Selasa, 27 Januari 2015

IMAN KEPADA MALAIKAT



 MUHASABAH
Apa kalian meyakini adanya malaikat ? Apa pula yang mendorong kalian untuk beramal saleh dan menghindari perbuatan buruk ? Bukankah karena adanya iman yang menghujam dalam hati akan adanya malaikat sehingga kita terdorong beramal baik dan berusaha menjauhi keburukan ? Karena Allah akan membalas apa yang kita lalukan.
Dalam sebuah hadits yang diriwayatkan oleh Imam Muslim, Rasulullah saw bersabda : “ Sesungguhnya Allah yang Maha Suci dan Maha Luhur mempunyai malaikat yang berkeliling dan utama sifatnya. Mereka itu mencari majelis – majelis dzikir. Apabila mereka menemukan suatu majelis yang di dalamnya berisi dzikir lalu merekapun duduklah beserta hadirin yang ada disitu. Mereka berbaris antara yang sebagian dengan yang lainnya dengan merapikan letak sayapnya hingga memenuhi tempat-tempat yang ada di antara mereka dengan langit”.
Rasulullah s.a.w melanjutkan sabdanya:” Allah ‘azza wa jalla lalu bertanya dan Dia adalah lebih mengetahui tentang keadaan hamba-hamba-Nya: Dari mana kamu semua datang?
Para malaikat menjawab: kami semua datang dari tempat hamba-hamba-Mu di bumi. Mereka itu sama memahasucikan, memahabesarkan, mengesakan, memuji serta memohon kepadaMu”.
Allah : Apakah yang mereka minta kepadaKu?
Malaikat : mereka memohonkan surgaMu”
Allah : apakah mereka sudah pernah melihat surgaKu?
Malaikat : belum ya Tuhan”
   

Berdasarkan informasi dari Rasulullah saw tersebut jelas bahwa malaikat itu ada. Malaikat memiliki tugas yang bermacam-macam. Ada malikat yang senantiasa mendatangi tempat-tempat dzikir. Di sana mereka hadir, mencata amal hadirin, menyimak do’a yang dipanjatkan dan mereka-pun memohonkan ampunan kepada Allah bagi orang-orang yang hadir di majlis tersebut.

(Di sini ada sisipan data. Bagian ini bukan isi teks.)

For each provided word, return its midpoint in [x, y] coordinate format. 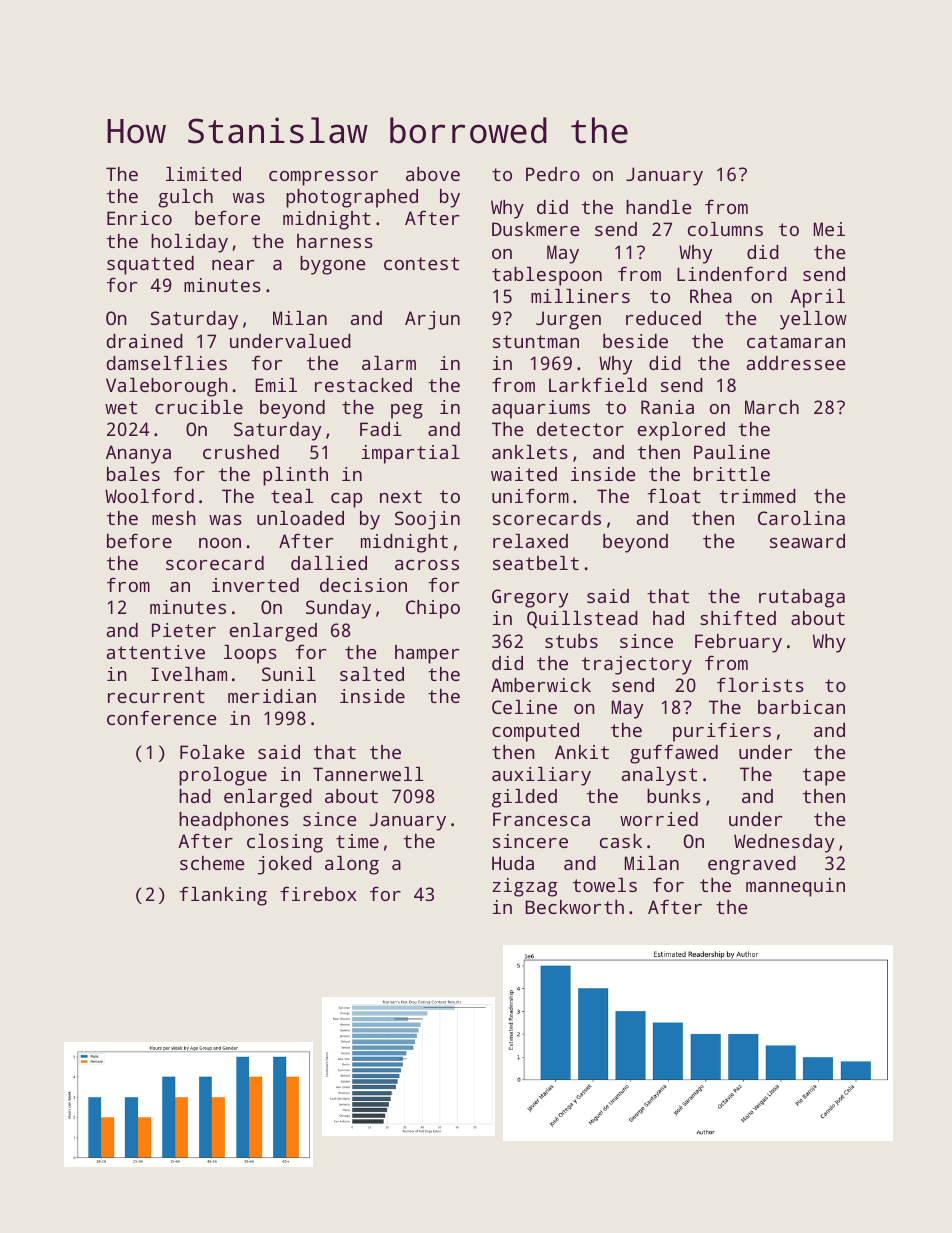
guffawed [674, 754]
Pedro [553, 174]
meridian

Subhanallah; Maha Suci Allah yang telah menghamparkan bumi ini dan melengkapi dengan segala fasilitasnya. Malaikat yang ditugasi Allah sebagai tentara-Nya. Malaikat pula yang setiap saat turun ke bumi menyambangi manusia dan mencacat amal perbuatan manusia.

Dari Abu Hurairah ra, Rasulullah telah bersabda:
"Para malaikat malam bergantian dengan malaikat siang dalam mengawasi kalian. Mereka bertemu saat shalat ashar dan shubuh."
Kemudian Rasulullah menjelaskan, malaikat yang semalaman mengawasi manusia, naik ke langit dan melaporkan hasilnya tugasnya.
"Bagaimana keadaan hamba-hamba-Ku ketika kalian tinggalkan?" Allah bertanya pada mahluk cahaya itu.
"Kami meninggalkan mereka dalam keadaan sedang shalat, kami pun datang pada mereka juga dalam keadaam shalat. Maka ampunilah mereka pada hari kiamat." kata malaikat.
Bayangkan ketika malaikat datang, kita sedang melakukan shalat shubuh. Ketika mereka pergi kitapun sedang melakukan shalat Ashar. Laporan yang akan diberikan pada Allah tentu akan baik dan mulus. Tak hanya itu, para malaikat memberikan "rekomendasi" ampunan pada Allah untuk kita yang sedang shalat saat mereka tinggalkan.
Mari kita renungkan juga kondisi sebaliknya. Pada saat mereka datang di waktu Shubuh hari, kita masih terlelap tidur, meringkuk di dalam hangat selimut. Atau saat mereka pergi di waktu Ashar, kita sedang sibuk dengan segala pekerjaan. Tentu laporan pun akan berwarna merah. Jika kita terlambat, angka yag tercatat akan berwarna merah. Meski kita masuk kerja, tetap saja nilai kita berkurang di depan atasan tempat kita bekerja.
Begitu juga yang terjadi pada Allah, sebagai "atasan" dalam hidup kita. Jika kita ingin memperbaiki catatan dan prestasi di depan Allah sebetulnya mudah saja. Kenapa kita tidak melakukan shalat tepat waktu ketika malaikat-malaikat melaporkan hasil tugasnya. Oleh karena itu mari kita shalat tepat waktu.


USWATUN HASANAH



Maksiat…?! Boleh-boleh aja..Asalll….!!!Penuhi dulu syaratnya…!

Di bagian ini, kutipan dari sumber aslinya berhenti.